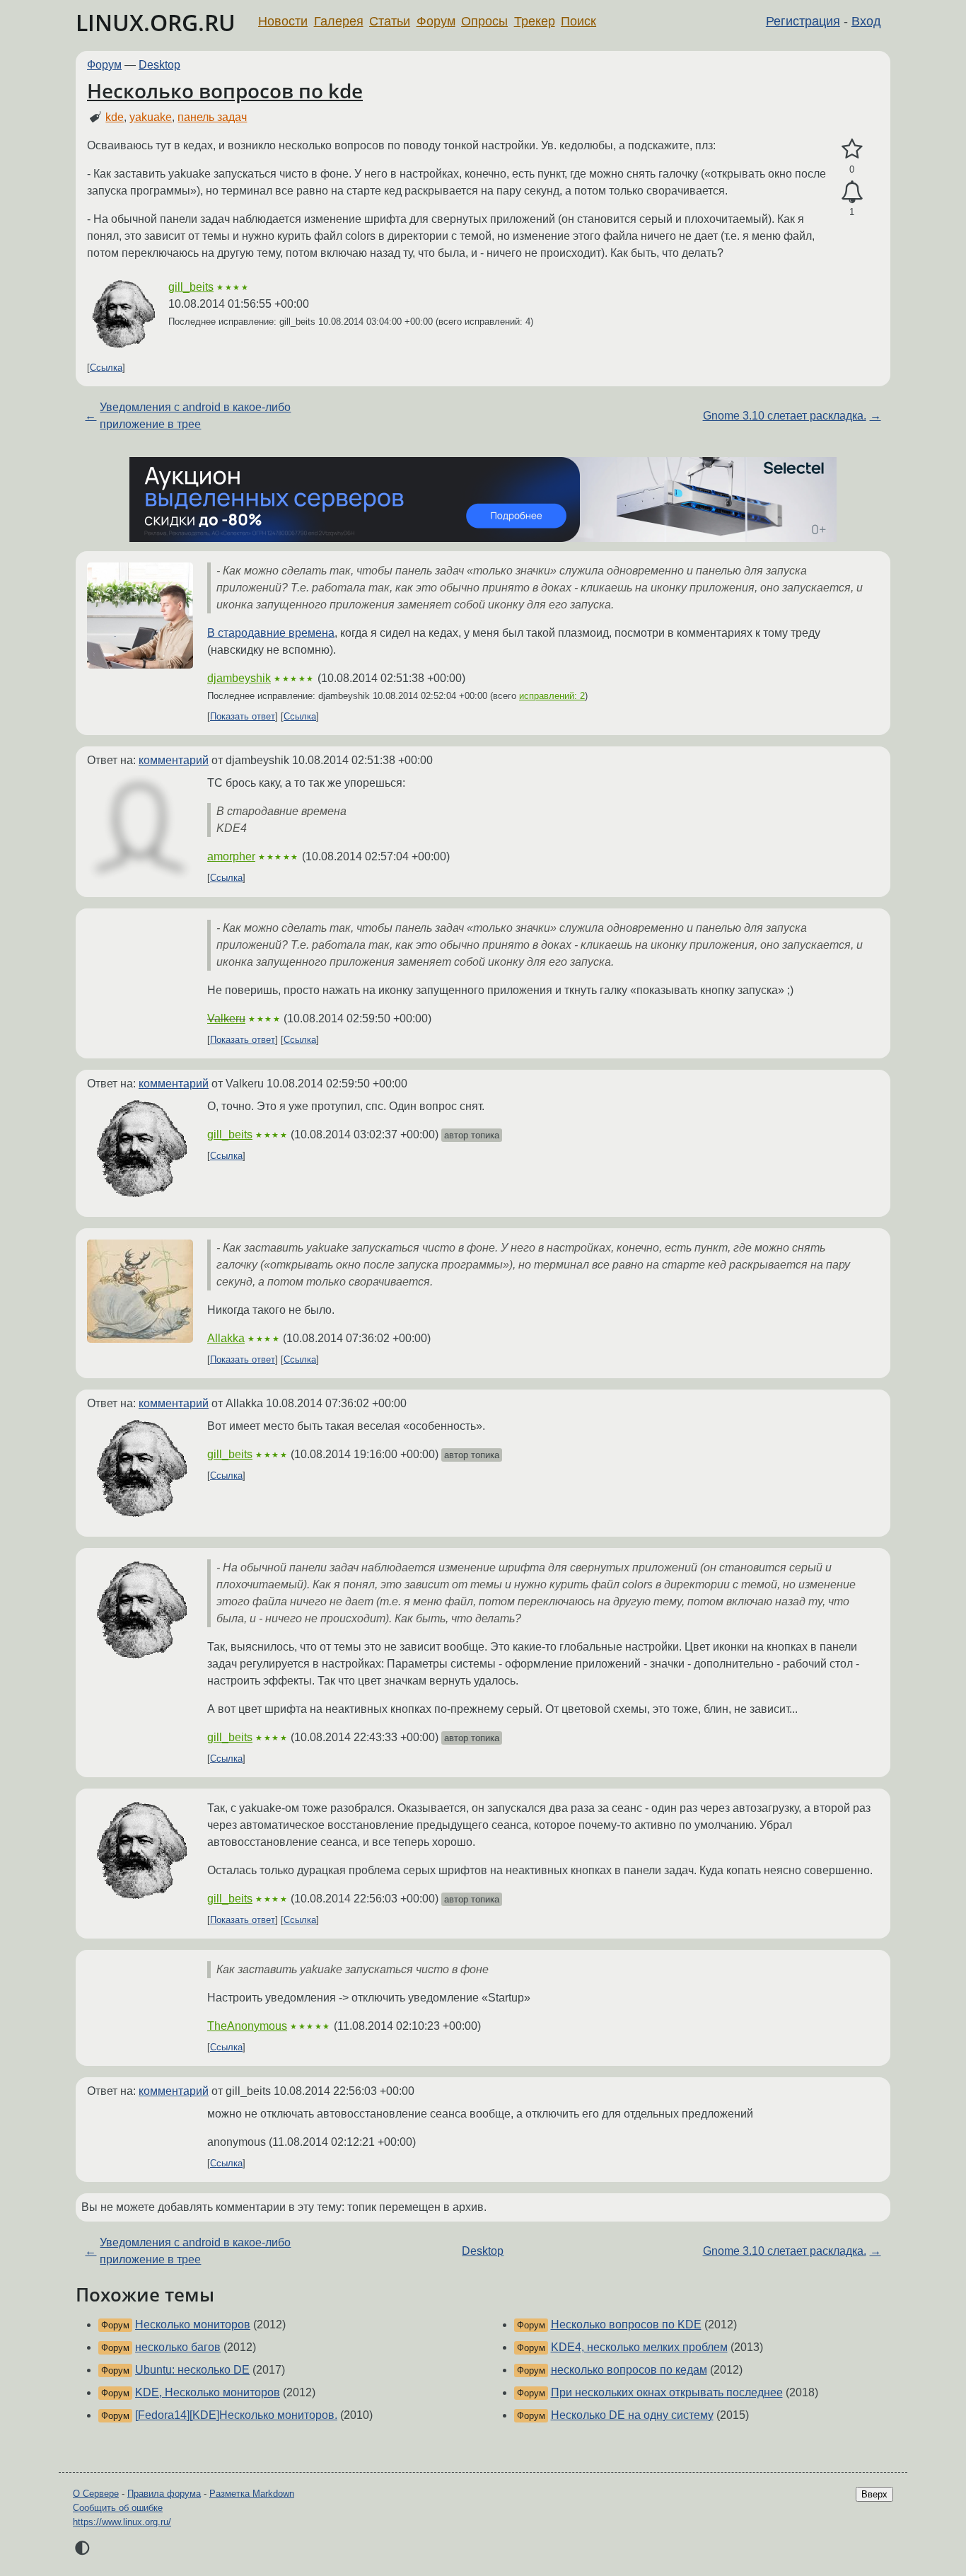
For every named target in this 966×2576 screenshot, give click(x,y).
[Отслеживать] (852, 192)
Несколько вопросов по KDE (626, 2324)
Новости (283, 21)
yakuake (150, 117)
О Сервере (96, 2493)
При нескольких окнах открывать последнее (667, 2392)
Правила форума (164, 2493)
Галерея (338, 21)
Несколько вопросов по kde (225, 90)
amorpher (231, 856)
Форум (436, 21)
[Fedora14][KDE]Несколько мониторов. (236, 2415)
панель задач (212, 117)
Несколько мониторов (192, 2324)
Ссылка (106, 367)
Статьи (389, 21)
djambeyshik (239, 678)
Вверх (874, 2494)
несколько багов (178, 2347)
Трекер (534, 21)
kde (114, 117)
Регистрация (803, 21)
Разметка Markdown (251, 2493)
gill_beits (191, 287)
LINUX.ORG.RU (155, 22)
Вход (866, 21)
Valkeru (226, 1018)
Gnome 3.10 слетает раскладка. (784, 416)
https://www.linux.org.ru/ (122, 2522)
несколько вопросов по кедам (629, 2370)
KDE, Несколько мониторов (207, 2392)
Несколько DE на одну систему (632, 2415)
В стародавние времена (270, 633)
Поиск (578, 21)
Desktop (159, 65)
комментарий (174, 760)
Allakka (226, 1338)
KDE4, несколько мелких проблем (639, 2347)
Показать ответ (242, 716)
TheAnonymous (247, 2026)
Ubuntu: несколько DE (192, 2370)
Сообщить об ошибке (118, 2507)
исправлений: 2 (552, 696)
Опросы (484, 21)
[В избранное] (852, 149)
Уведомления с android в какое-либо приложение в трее (195, 415)
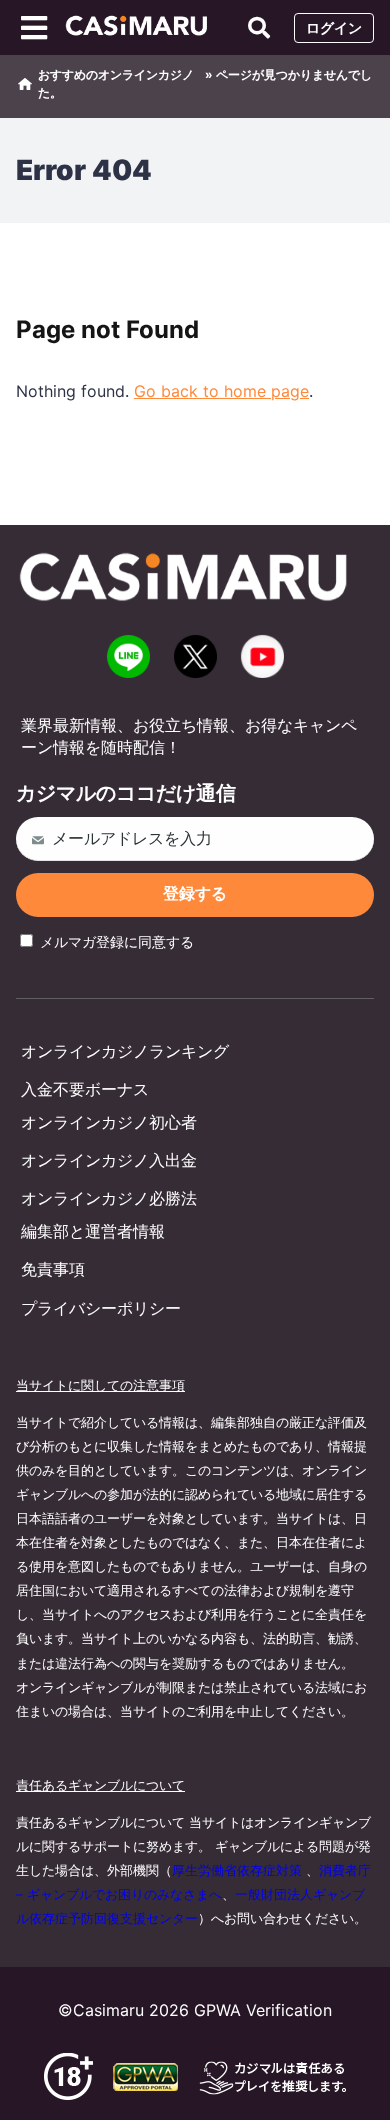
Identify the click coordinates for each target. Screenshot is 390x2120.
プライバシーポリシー (101, 1308)
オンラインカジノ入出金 (109, 1160)
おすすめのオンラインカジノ (116, 74)
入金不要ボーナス (85, 1089)
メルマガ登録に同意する (115, 941)
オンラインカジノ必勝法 (109, 1198)
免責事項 (53, 1269)
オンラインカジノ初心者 (109, 1122)
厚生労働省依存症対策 (237, 1870)
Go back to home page (221, 391)
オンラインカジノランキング (125, 1051)
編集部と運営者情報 (93, 1231)
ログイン (334, 27)
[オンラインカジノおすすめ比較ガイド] (141, 28)
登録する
====
ASSIGNMENT> Transcribe all the data word for word; the images stay out.

OUTPUT BELOW>
For every named target in this 966×2576 screenshot, give click(x,y).
[Отслеживать] (852, 192)
Несколько вопросов по KDE (626, 2324)
Новости (283, 21)
yakuake (150, 117)
О Сервере (96, 2493)
При нескольких окнах открывать последнее (667, 2392)
Правила форума (164, 2493)
Галерея (338, 21)
Несколько вопросов по kde (225, 90)
amorpher (231, 856)
Форум (436, 21)
[Fedora14][KDE]Несколько мониторов. (236, 2415)
панель задач (212, 117)
Несколько мониторов (192, 2324)
Ссылка (106, 367)
Статьи (389, 21)
djambeyshik (239, 678)
Вверх (874, 2494)
несколько багов (178, 2347)
Трекер (534, 21)
kde (114, 117)
Регистрация (803, 21)
Разметка Markdown (251, 2493)
gill_beits (191, 287)
LINUX.ORG.RU (155, 22)
Вход (866, 21)
Valkeru (226, 1018)
Gnome 3.10 слетает раскладка. (784, 416)
https://www.linux.org.ru/ (122, 2522)
несколько вопросов по кедам (629, 2370)
KDE, Несколько мониторов (207, 2392)
Несколько DE на одну систему (632, 2415)
В стародавние времена (270, 633)
Поиск (578, 21)
Desktop (159, 65)
комментарий (174, 760)
Allakka (226, 1338)
KDE4, несколько мелких проблем (639, 2347)
Показать ответ (242, 716)
TheAnonymous (247, 2026)
Ubuntu: несколько DE (192, 2370)
Сообщить об ошибке (118, 2507)
исправлений: 2 (552, 696)
Опросы (484, 21)
[В избранное] (852, 149)
Уведомления с android в какое-либо приложение в трее (195, 415)
Identify the click coordinates for each target. Screenshot is 390x2120.
プライバシーポリシー (101, 1308)
オンラインカジノ入出金 (109, 1160)
おすすめのオンラインカジノ (116, 74)
入金不要ボーナス (85, 1089)
メルマガ登録に同意する (115, 941)
オンラインカジノ必勝法 (109, 1198)
免責事項 (53, 1269)
オンラインカジノ初心者 (109, 1122)
厚生労働省依存症対策 (237, 1870)
Go back to home page (221, 391)
オンラインカジノランキング (125, 1051)
編集部と運営者情報 (93, 1231)
ログイン (334, 27)
[オンラインカジノおすすめ比較ガイド] (141, 28)
登録する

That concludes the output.